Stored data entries
»»

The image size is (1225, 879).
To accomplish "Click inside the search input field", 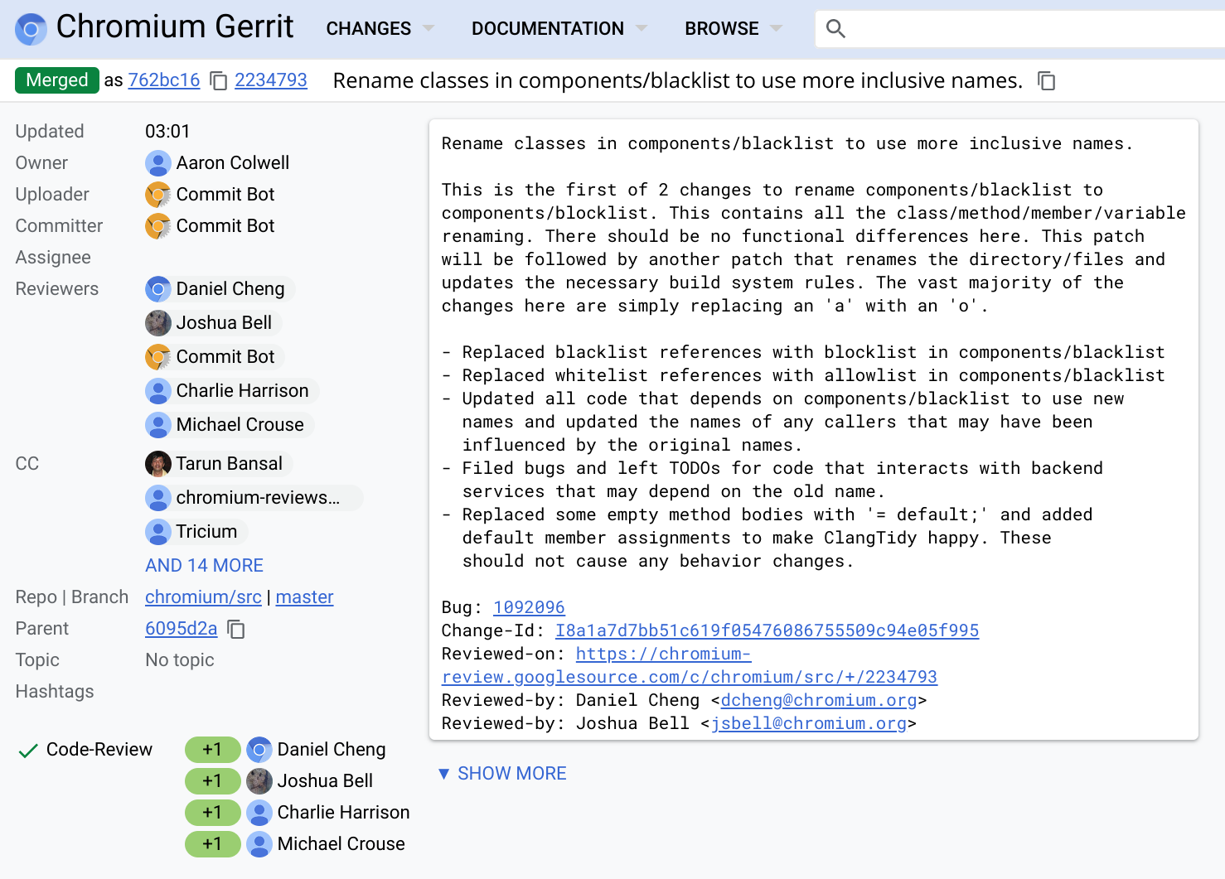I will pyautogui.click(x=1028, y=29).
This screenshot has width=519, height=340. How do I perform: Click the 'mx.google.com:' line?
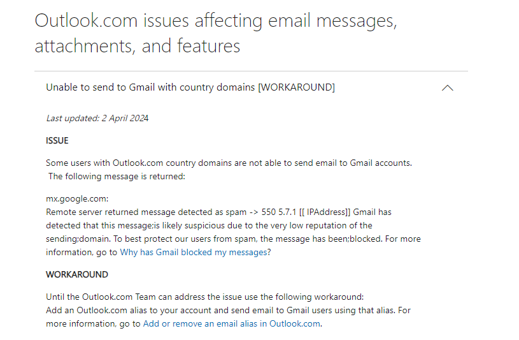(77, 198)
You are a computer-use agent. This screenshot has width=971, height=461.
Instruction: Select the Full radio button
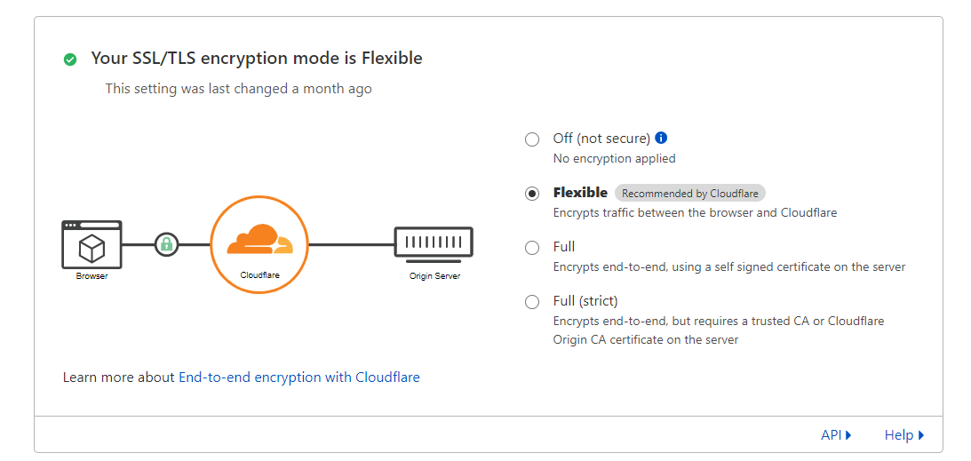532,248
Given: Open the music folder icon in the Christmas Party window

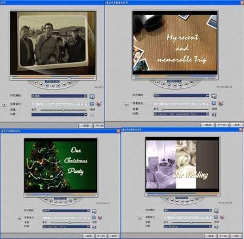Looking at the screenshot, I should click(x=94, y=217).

««

Return word for word the line bearing "Given: Open the" and every later line of the entries, but none of the pictures.

Output:
Given: Open the music folder icon in the Christmas Party window

Looking at the screenshot, I should click(x=94, y=217).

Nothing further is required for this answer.